What could possibly go wrong?

I presume the Beeb have chosen this match to give a nation sick of watching Manchester City and Liverpool something a bit different.

Slick passing football is entertaining. But, in its own way, so is seeing a man trip over his feet and fall down.

The good news is that Carlisle have a very good record against non-league opponents.

In November 1987, when they played at non-league Macclesfield Town in the first round of the FA Cup, they hadn’t lost to a non-league team since 1964.

You’ll never guess what happened next.

Are you thinking “I bet I know where this is going: Carlisle must have lost”?

If you are, bear this in mind. With half an hour to go, Carlisle were winning 2-0.

That’s right: they lost 4-2.

I was there. I’ve been to more enjoyable football matches. In fact, I’ve been to more enjoyable funerals.

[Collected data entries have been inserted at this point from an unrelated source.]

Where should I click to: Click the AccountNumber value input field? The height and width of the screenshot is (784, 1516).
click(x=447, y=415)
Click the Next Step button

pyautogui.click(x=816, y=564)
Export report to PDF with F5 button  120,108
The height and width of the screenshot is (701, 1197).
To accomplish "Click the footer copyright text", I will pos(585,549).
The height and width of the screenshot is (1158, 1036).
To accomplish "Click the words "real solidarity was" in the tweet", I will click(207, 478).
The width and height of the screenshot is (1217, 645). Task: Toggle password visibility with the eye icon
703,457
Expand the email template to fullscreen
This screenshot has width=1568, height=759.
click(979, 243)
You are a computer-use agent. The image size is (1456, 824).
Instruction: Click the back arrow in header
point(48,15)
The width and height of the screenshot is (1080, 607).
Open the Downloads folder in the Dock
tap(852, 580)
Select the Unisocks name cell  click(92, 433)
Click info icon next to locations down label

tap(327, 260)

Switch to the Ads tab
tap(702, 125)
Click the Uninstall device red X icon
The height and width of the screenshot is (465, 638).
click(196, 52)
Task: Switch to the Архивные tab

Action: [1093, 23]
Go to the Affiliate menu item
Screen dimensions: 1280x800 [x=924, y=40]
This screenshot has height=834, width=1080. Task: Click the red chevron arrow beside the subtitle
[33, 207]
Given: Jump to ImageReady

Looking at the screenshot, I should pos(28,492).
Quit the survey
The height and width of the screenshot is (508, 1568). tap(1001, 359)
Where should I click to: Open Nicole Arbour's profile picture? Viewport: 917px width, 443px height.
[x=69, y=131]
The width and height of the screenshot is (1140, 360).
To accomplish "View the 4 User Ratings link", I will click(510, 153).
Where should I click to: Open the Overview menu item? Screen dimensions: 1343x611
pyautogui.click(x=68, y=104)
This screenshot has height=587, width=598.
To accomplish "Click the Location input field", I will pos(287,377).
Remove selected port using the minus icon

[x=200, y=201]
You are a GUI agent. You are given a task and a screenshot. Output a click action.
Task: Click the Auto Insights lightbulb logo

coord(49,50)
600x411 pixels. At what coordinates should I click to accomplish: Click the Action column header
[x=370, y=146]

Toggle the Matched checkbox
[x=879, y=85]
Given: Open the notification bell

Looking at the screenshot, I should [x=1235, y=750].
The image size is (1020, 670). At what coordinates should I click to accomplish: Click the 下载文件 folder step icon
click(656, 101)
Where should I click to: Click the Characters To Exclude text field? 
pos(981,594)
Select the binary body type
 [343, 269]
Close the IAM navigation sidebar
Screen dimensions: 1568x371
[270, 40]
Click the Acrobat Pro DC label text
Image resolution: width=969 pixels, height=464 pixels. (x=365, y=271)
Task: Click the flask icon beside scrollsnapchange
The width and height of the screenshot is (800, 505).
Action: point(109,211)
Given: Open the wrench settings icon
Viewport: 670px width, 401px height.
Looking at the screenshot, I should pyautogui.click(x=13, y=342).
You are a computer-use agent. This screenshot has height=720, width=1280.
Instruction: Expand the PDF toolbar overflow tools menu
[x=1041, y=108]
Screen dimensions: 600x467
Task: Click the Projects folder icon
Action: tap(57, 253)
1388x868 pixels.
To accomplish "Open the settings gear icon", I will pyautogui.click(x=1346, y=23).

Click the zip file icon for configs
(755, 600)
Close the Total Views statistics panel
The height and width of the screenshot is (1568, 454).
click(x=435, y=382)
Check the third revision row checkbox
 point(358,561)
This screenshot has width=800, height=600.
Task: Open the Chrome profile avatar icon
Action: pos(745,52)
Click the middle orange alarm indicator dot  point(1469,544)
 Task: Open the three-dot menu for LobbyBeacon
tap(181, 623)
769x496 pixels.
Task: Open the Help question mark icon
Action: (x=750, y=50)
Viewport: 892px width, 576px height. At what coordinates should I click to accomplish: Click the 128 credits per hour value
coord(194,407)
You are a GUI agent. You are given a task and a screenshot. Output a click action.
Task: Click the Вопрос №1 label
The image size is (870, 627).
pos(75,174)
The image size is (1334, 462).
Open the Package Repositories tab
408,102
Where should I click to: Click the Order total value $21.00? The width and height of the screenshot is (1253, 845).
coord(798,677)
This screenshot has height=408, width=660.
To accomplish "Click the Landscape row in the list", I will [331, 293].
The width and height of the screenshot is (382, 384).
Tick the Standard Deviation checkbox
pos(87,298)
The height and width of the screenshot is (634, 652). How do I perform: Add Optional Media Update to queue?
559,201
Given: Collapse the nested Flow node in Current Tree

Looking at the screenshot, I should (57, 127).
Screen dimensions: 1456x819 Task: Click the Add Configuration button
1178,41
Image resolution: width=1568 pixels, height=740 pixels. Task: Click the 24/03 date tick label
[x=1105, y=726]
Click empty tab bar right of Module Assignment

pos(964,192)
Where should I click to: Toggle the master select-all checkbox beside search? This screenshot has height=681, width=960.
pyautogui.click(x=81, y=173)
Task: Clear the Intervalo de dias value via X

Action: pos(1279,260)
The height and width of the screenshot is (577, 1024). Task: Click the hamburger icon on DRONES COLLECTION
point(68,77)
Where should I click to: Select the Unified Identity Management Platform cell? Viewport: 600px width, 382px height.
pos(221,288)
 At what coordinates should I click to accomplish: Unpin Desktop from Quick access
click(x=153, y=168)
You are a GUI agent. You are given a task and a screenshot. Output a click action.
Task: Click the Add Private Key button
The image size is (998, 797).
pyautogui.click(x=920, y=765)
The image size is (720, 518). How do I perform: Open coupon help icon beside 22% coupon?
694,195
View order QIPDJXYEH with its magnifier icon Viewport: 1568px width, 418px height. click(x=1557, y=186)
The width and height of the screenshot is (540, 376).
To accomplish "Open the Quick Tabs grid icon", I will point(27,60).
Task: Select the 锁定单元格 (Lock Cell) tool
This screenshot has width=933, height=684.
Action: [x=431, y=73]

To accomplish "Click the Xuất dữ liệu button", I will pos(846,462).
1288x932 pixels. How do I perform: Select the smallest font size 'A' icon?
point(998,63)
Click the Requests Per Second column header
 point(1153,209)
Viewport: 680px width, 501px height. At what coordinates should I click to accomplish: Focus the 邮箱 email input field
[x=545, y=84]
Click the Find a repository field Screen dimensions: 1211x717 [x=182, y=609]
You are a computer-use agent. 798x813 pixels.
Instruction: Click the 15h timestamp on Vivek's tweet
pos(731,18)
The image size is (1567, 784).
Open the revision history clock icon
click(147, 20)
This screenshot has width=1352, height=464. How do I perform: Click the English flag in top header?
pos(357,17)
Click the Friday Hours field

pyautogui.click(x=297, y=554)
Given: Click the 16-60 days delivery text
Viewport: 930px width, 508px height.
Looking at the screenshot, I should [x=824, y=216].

The segregation between home and away supporters consisted of a low breeze-block wall with chicken wire stuck into it.

Chicken wire struggles to contain chickens. No surprise that young men intent on fighting and throwing things were easily able to tear it down.

Perhaps with the word “chicken” at the forefront of my mind, I ran away.

Some Carlisle fans, perhaps with the word “moron” at the forefront of their minds, goaded the home supporters.

Football in the 1980s was not the family-friendly experience of today.

A month earlier I’d seen Carlisle lose 5-0 at Bolton. Stones were thrown at us by the home supporters.

At Macclesfield, I looked back on that afternoon with deep affection. At least in Bolton, the misery on the pitch and the violence off it came at the hands of a club which had won the FA Cup four times.

I won’t be in south London next Friday night. I’ll be watching the match on TV, cowering behind the sofa in a way I haven’t since the Tom Baker era of Doctor Who.

Will plucky Carlisle United have a chance against the might of Dulwich Hamlet?

Non-league football teams seem to be a wonderfully diverse cross-section of society. They always have a solicitor and someone who works on a building site.

At least we know what they do during the week. With many of Carlisle’s players, that remains a mystery.